Archive for the ‘Tuning’ tag
New Hosting Environment – Part 5 – Varnish
In this fifth and final installment I would like to discuss using Varnish to further improve the performance of your website. Varnish is a state-of-the-art, high-performance HTTP accelerator. What this actually means when you remove the buzz words and replace them with English is that Varnish is a reverse caching web proxy. When we think about caching web proxies we usually think of something that sits on a corporate network that caches incoming web content so that sites that see a lot of traffic have most, if not all, of their content stored locally. A reverse proxy works exactly the same, but not. When we run dynamic websites like WordPress, Joomla, Plone, or Drupal, each time a page is loaded the PHP script has to pull data from the database, render a static .html page and serve that static page to your browser. Earlier we talked about a plugin for WordPress called WP-SuperCache which does cache these pre-rendered files and serves them from the file system. Not all content managers have a plugin like WP-SuperCache. Also WP-SuperCache still has to check the database to determine if the content it has cached is fresh or if it needs to be updated on every page load. Finally WP-SuperCache must run on the server that is running WordPress.

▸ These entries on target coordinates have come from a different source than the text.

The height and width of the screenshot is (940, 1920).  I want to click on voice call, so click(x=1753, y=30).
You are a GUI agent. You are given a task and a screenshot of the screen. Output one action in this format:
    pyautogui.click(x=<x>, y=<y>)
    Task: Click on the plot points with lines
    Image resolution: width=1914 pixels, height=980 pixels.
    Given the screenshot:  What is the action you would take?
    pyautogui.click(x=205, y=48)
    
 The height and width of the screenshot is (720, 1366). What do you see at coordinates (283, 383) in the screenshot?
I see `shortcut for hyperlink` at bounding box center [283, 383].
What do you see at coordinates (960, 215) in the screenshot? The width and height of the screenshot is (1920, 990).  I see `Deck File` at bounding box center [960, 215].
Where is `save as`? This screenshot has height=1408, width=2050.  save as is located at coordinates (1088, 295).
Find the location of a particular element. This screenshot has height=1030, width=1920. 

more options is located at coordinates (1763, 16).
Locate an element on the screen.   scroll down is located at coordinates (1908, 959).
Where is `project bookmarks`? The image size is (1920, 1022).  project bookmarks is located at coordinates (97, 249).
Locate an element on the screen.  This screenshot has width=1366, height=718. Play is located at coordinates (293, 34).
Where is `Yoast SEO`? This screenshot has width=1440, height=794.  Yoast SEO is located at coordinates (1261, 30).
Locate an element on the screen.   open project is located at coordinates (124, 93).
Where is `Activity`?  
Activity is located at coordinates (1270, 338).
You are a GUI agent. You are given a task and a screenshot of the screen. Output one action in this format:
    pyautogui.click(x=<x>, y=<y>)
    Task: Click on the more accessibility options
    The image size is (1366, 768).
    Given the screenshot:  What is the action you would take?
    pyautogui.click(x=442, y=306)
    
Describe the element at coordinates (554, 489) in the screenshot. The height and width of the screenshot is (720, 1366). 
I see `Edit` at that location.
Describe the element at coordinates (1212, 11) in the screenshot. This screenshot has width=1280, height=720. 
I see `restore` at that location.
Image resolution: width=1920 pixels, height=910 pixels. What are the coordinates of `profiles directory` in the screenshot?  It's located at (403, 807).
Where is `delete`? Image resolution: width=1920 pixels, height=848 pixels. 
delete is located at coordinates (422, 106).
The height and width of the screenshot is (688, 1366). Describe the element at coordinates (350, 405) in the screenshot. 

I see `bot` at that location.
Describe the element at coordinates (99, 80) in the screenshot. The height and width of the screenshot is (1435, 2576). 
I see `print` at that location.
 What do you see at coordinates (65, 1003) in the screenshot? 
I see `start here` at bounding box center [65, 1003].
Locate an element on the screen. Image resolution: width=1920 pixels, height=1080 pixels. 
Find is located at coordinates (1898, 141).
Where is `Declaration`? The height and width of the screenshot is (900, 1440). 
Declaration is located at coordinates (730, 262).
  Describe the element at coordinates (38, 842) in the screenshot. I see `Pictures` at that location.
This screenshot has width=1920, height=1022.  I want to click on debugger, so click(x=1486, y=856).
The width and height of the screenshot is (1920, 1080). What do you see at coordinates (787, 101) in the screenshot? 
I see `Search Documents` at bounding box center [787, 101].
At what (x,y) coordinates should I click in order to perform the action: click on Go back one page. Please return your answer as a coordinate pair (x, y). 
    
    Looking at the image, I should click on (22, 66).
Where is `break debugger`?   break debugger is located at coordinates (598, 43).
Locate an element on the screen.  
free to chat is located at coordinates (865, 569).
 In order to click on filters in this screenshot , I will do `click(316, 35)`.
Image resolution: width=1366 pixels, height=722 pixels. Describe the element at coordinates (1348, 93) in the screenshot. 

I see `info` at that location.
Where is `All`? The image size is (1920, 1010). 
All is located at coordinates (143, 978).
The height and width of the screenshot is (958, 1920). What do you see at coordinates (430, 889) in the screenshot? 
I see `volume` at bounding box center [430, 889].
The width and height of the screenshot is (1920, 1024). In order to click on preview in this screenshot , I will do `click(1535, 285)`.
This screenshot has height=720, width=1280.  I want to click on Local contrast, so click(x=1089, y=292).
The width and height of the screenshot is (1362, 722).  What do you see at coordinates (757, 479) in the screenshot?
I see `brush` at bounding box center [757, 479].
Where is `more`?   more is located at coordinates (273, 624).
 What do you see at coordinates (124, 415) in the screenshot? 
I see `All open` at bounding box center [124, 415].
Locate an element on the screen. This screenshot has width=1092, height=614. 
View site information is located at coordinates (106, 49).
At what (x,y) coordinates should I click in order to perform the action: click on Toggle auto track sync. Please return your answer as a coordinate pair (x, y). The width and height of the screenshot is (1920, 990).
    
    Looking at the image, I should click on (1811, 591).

A typical dynamic web server will look something like this:
Enter Varnish. Varnish, like the caching web proxy at your office, is a proxy. It sits between my nginx web server and your browser. The difference is, while your proxy at work is configured to cache the content of many websites and serve that cached content to users within your office, Varnish is configured to cache the content of only one website. Varnish serves that cached content to everyone who attempts to visit the site.
A typical dynamic web server with Varnish will look something like this:
Varnish can also be made aware of more than one backend server. Which means I could have a single internet facing varnish server, and two or more load balanced web servers behind it.
Two options for how this might be configured are laid out here:
Varnish is also able to add, remove, modify, or otherwise mangle the headers passed from the server to your browser. You can strip cookies, add content expires, and a whole host of other things. Things like expires headers can be used to make the client cache content such as images, style sheets, and javascript in their browser on their local machine. That is the fastest way to serve content as it eliminates the network completely. Varnish really is a fantastic product for accelerating your dynamic website.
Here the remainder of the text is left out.